But the good-will gesture, which would be reciprocated by Moscow, could be a kind of Trojan horse, experts and diplomats warn, as the Kremlin is likely to dispatch spies posing as diplomats to restore its diminished espionage capabilities within the United States.

U.S. and Russian officials met in Istanbul last month to discuss returning more diplomats to each other’s countries after years of tit-for-tat expulsions and the shuttering of diplomatic facilities. The midlevel talks, part of a rapid rapprochement between the Kremlin and the White House under President Trump, took place at the U.S. consul’s residence.

Days earlier in Riyadh, a U.S. delegation headed by Secretary of State Marco Rubio and top Russian officials agreed “to ensure that our diplomatic missions can function,” as Mr. Rubio told reporters.

Both sides say the move could pave the way for a broader peace agreement to end the war in Ukraine.

An agreement to normalize diplomatic operations might also enable the United States to conduct espionage activities of its own: Washington has long placed spies in U.S. embassies and consulates in Russia. But experts say that even if a deal expands both diplomatic contingents in comparable numbers, any Russian spies would enjoy an advantage, working in a more open society in the United States.

The renewed access, combined with Mr. Trump’s courtship of President Vladimir V. Putin of Russia, could spell opportunity for the Kremlin’s espionage apparatus at a time when Moscow’s operations against the West have grown more brazen, according to intelligence experts and former officials.

The Trump administration has installed several officials sympathetic to Moscow’s worldview, raising questions about whether it will continue to prioritize counterintelligence operations against Russia. And the appointment of the political operative Kash Patel and the conservative media personality Dan Bongino atop the F.B.I. promises upheaval in the force whose counterintelligence division tracks Russian spies.

“If I were sitting in Yasenevo or Lubyanka and targeting Americans, I would be rubbing my hands with glee,” said Paul Kolbe, a senior fellow at the Belfer Center for Science and International Affairs at Harvard, referring to the headquarters of Russia’s foreign and domestic intelligence services.

The potential expansion of the Russian diplomatic footprint in the United States comes as Russia’s intelligence services have grown more brazen in their operations against the West.

Last year, Russia plotted to place incendiary devices on cargo planes in Europe, and to assassinate the chief executive of a German arms maker supplying weapons to Ukraine. Russian intelligence officers have also been accused of carrying out a sabotage campaign aimed at raising the costs for Europe to support Ukraine.

Experts say the Kremlin would be eager to reverse a decade of U.S. action against its intelligence operatives working under diplomatic cover.

As hostility grew between Washington and Moscow in recent years, three U.S. presidents expelled more than 100 Russian diplomats accused of spying and shut down a half-dozen Russian diplomatic facilities, several of which officials said were used for espionage activities.

Russia responded with largely equivalent actions, and each side now caps the number of diplomats it will host from the other.

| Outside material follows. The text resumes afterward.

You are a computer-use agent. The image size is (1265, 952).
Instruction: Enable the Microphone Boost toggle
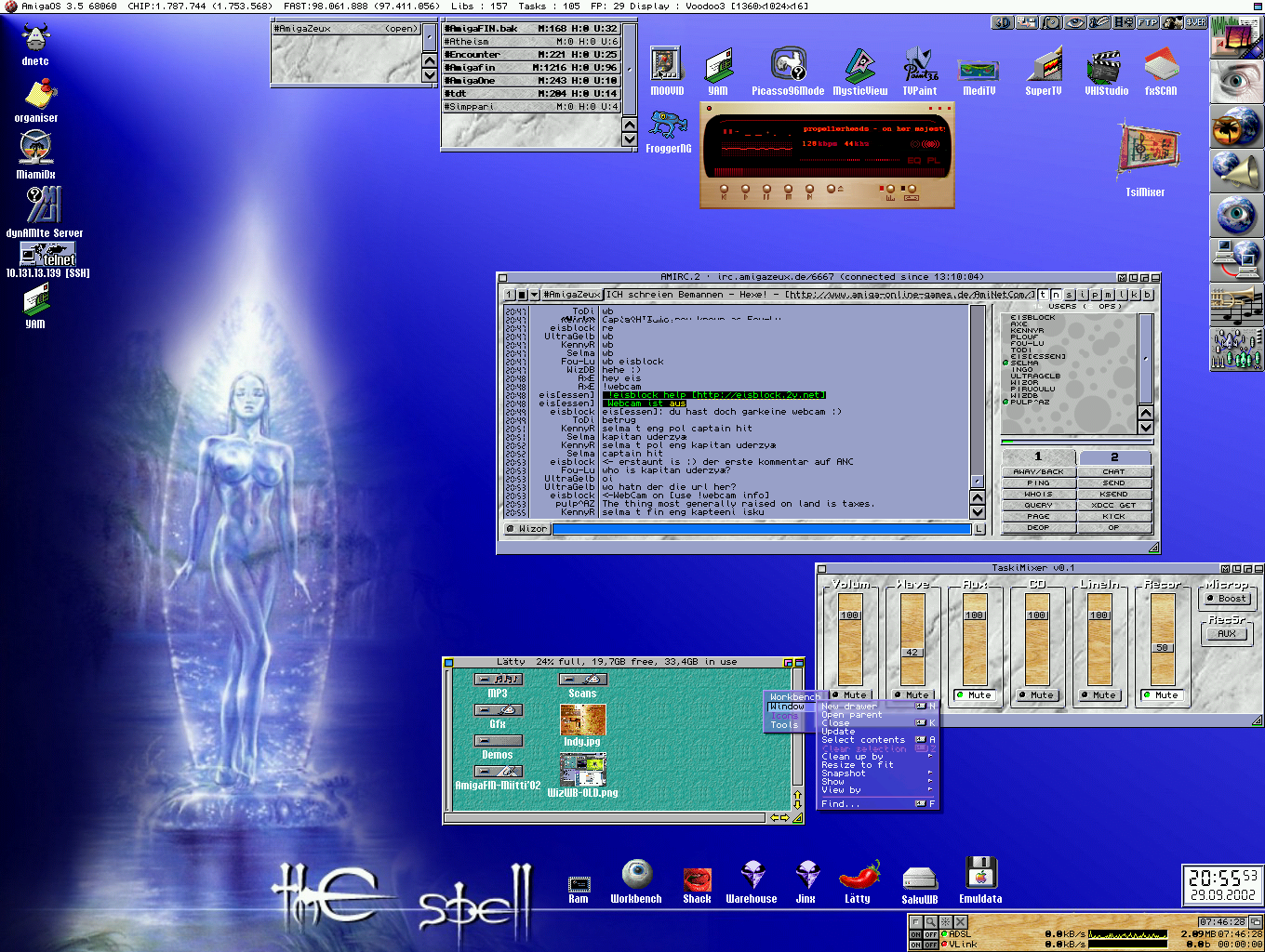tap(1227, 599)

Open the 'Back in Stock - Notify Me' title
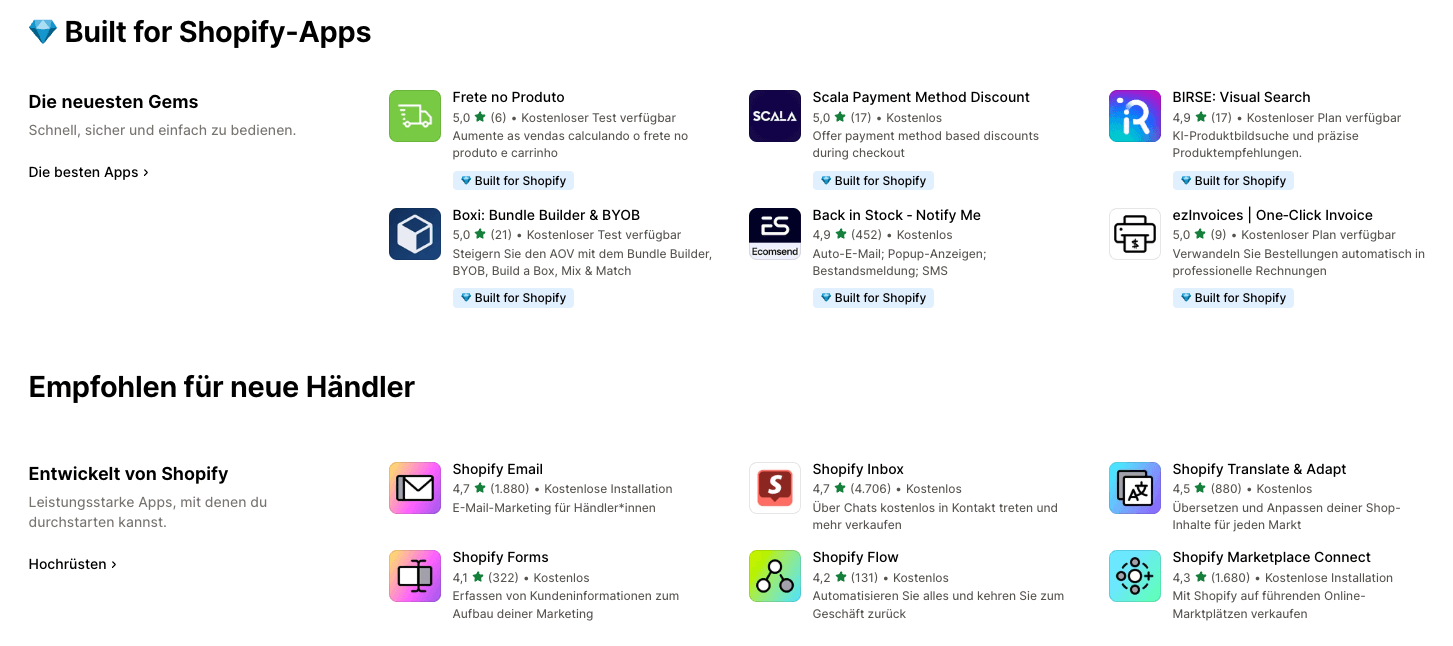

Today, only skeleton crews remain on each side, including many fewer intelligence officers.

The U.S. presence in Russia has plunged by about 90 percent, from more than 1,200 U.S. diplomats and local support workers spread across five facilities to about 120 Americans at the U.S. Embassy in Moscow, according to former U.S. officials. (The State Department says it will not discuss diplomatic staffing details for security reasons.)

Around 220 Russian diplomats remain in the United States, according to one of the former U.S. officials. Most work at Russia’s Embassy in Washington, but dozens are also based at Russia’s United Nations mission in New York as well as a consulate in Houston.

Both governments complain that even routine diplomatic work like processing visas and assisting traveling citizens has become nearly impossible. Mr. Rubio said last month that he hoped to “work very quickly to reestablish the functionality of our respective missions.”

The two sides “identified concrete initial steps” toward that goal in Istanbul and will meet again soon, the State Department said in a statement.

The Russian delegation was led by Alexander Darchiev, a longtime diplomat who has been named Moscow’s new ambassador to Washington. The Americans were led by Sonata Coulter, a career State Department official who has served in Russia.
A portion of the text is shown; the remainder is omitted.